All posts by Alexander Ananiev

Are Web Services Suitable for SOA?

SOA may mean different things to different people (to me, SOA is just an
architectural style), but one thing is certain – SOA is being touted as the next
generation enterprise integration technology and architecture. And yes, SOA is
not all about Web services; however, Web services (SOAP and WSDL specifically)
are immediately brought into conversation when SOA is mentioned.

But do Web services today provide necessary enterprise-level capabilities?

Take transaction support. Ideally, we should be able to wrap any access to a
remote resource in a transaction since remote resources are prone to failing. In
J2EE , this is certainly supported for JMS , JDBC and RMI . Yes, two-phase
commit comes at a price, but it‘s nice to have it available when it‘s needed.
Now, SOA is all about remote calls (synchronous or asynchronous, does not matter).
So where is the transaction support? Well, there is WS-AtomicTransaction
specification that in theory should provide it. But where are the products that
support it today? Also, this specification is not currently part of any WS-I
profile, so interoperability is a big question.

WS-ReliableMessaging is in the similar situation, and so the rule of thumb today
is that Web services should conform to WS-I basic profile, which does not
include any of the advanced specifications.

In theory, one could use SOAP over JMS supported by many J2EE vendors today
which immediately makes SOA implementation more robust. But this approach is
hardly interoperable with non-Java technologies and what is it really buying for
J2EE applications? JMS is already an abstraction of the messaging middleware, so
why do we need another abstraction on the top of it?

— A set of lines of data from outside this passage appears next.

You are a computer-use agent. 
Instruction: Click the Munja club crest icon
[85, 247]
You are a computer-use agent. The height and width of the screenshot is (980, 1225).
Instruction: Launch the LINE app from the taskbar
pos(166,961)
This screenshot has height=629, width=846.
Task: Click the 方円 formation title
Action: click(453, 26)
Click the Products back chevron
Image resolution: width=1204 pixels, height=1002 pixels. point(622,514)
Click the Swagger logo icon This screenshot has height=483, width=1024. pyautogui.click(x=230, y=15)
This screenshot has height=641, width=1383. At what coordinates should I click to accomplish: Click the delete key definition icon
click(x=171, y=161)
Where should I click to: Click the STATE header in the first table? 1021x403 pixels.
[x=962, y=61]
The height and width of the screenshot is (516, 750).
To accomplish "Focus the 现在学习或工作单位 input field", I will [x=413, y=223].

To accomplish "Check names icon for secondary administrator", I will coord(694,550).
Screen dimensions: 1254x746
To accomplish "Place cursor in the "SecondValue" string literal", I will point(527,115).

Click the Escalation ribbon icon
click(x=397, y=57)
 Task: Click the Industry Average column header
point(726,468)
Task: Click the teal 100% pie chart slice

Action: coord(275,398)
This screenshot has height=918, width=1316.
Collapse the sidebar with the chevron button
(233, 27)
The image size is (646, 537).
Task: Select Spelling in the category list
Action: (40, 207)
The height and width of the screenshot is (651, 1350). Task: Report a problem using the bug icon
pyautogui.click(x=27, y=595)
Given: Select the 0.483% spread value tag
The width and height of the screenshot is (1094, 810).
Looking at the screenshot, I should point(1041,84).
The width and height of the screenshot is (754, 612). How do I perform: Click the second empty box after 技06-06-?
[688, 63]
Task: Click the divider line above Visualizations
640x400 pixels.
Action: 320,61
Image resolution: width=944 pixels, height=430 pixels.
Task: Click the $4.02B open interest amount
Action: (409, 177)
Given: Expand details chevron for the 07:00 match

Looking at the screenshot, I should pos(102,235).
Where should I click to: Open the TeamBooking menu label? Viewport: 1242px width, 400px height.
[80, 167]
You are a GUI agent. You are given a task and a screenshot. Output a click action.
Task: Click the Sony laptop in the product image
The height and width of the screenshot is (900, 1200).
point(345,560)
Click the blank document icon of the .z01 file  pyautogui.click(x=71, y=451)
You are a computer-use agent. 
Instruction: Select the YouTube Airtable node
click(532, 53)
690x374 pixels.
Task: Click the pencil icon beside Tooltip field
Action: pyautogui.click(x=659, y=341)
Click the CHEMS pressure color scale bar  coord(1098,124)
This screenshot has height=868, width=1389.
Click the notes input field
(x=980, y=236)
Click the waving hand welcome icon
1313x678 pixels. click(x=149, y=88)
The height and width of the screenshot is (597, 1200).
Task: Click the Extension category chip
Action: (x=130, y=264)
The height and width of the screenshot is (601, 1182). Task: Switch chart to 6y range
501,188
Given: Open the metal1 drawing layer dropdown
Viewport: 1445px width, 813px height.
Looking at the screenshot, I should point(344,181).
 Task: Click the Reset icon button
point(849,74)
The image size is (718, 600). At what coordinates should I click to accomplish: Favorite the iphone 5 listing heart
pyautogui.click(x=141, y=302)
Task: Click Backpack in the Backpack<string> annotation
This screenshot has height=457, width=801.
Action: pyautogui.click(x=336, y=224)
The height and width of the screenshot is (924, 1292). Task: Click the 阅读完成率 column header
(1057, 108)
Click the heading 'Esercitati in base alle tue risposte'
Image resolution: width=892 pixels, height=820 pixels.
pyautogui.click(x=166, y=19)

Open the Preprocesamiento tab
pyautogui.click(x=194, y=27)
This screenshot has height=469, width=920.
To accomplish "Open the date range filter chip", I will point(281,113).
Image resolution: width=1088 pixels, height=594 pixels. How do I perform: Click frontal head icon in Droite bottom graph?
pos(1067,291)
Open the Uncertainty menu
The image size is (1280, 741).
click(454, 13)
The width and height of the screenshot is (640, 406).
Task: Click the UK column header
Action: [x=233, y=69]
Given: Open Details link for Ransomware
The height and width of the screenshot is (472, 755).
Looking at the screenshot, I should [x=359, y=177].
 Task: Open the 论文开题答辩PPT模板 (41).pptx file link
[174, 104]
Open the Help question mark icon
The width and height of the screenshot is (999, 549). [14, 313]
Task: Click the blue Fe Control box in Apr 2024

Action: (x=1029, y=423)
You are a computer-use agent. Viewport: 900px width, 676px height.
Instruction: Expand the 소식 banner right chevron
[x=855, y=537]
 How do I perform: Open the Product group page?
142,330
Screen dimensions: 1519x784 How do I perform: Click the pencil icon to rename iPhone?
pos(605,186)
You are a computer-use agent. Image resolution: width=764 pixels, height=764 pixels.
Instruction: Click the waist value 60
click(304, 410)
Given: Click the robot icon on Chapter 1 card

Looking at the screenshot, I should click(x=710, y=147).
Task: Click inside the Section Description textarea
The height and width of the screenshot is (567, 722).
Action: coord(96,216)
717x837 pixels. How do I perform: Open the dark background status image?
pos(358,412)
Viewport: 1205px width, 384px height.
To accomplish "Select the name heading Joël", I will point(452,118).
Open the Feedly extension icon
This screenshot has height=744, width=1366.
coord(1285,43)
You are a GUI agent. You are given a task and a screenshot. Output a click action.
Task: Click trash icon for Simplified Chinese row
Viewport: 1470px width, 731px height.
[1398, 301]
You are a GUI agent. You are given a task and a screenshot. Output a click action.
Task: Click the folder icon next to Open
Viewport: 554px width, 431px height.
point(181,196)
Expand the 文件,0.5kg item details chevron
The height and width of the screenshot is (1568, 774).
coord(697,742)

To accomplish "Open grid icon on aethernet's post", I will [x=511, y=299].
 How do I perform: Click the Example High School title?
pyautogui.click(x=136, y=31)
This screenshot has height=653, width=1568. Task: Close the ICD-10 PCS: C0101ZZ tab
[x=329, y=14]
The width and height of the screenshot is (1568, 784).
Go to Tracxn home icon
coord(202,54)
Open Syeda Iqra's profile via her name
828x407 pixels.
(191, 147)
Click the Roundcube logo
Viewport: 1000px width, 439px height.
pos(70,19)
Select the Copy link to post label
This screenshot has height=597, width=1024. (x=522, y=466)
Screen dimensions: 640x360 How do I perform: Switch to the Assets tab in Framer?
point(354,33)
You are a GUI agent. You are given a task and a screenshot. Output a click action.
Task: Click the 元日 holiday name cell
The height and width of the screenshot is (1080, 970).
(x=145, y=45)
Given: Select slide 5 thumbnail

I concede that describing JMS destinations using WSDL might be useful for some
environments, but in many cases it is simply overkill (if you must use BPEL ,
use the BPELJ variant which directly supports JMS ).

Using JAX-RPC or WSIF to communicate with JMS does not sound like a good idea
either. These APIs are not JMS -aware, so, for example, how do I get/set
messageID or correlationID?

I do realize that developing true enterprise-level integration technologies
takes time, and so perhaps in a couple years most Web services products will
provide WS-Transaction and WS-ReliableMessaging support out of the box. But are
Web services really ready to take on the enterprise today?

Hurdles with Document-Style Web Service

Lat week I spent some time prototyping a simple document-style web service. Basically, I wanted to figure out how to pass an XML document with several nested repeating groups to a web service. Apache Axis was the obvious choice for a SOAP engine-I did not want to install anything heavy.

I totally expected it to be a half an hour deal at most — after all, SOAP is already XML, so wrapping my XML message in SOAP envelope should not be a big deal, right?

In reality though, I immediately ran into issues. My first approach was to try to pass an object graph (a la order with line items). Turned out, Axis does not know how to serialize objects in case of “document literal“ service; serialization only works for “soap encoded“. I can understand that-since this is custom XML, rules for serialization are not defined. Although it could‘ve generated some default names based on reflection (I wish we could use annotations for that, but that would have to wait until JAXB 2.0).

Then I tried passing XML as a string (still with “document literal“ in wsdl). Axis had some problems recognizing the name of the operation (basically, the name of the parameter had to match the name of the operation) and then it escaped the XML string (using entities such as “& lt;“). This was not acceptable-I could not count on all clients uniformly escaping their XML before calling the service

So I ended up using DOM and special “message“ style web service that Axis supports-in this case the signature of the service would be “public Document process( Document message )”. This works fine, although I still had to mess with SOAPElement on the client and I could not pass the XML string directly. I actually ended up writing a simple utility class to convert XML string to SOAPElement. Unfortunately, this approach is not portable-WebSphere, for instance, does not support it. So much for JAX-RPC spec support.

This article explains how it should work by the spec but it is obvious that support for at least this part of the spec varies among different implementations.

Morale of the story? “document literal“ web service style is touted everywhere as the “right” way to implement the service but its support leaves a lot to be desired.